■ **Excerpt**:
┌──

Re: [patch 04/12] clockevent unbind: use smp_call_func_single_fail

From: Thomas Gleixner
Date: Sun Feb 11 2024 - 03:52:57 EST


On Wed, Feb 07 2024 at 09:51, Marcelo Tosatti wrote:
> On Wed, Feb 07, 2024 at 12:55:59PM +0100, Thomas Gleixner wrote:
>
> OK, so the problem is the following: due to software complexity, one is
> often not aware of all operations that might take place.

The problem is that people throw random crap on their systems and avoid
proper system engineering and then complain that their realtime
constraints are violated. So you are proliferating bad engineering
practices and encourage people not to care.

> Now think of all possible paths, from userspace, that lead to kernel
> code that ends up in smp_call_function_* variants (or other functions
> that cause IPIs to isolated CPUs).

So you need to analyze every possible code path and interface and add
your magic functions there after figuring out whether that's valid or
not.

└──

■ **Information provided**:
┌──

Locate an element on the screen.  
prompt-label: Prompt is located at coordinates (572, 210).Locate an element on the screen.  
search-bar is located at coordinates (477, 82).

└──

■ **Task brief**: In the mailing-list reply, what reason does Marcelo Tosatti give for one often not being aware of all operations that might take place?

■ **Answer to this exercise**: Software complexity.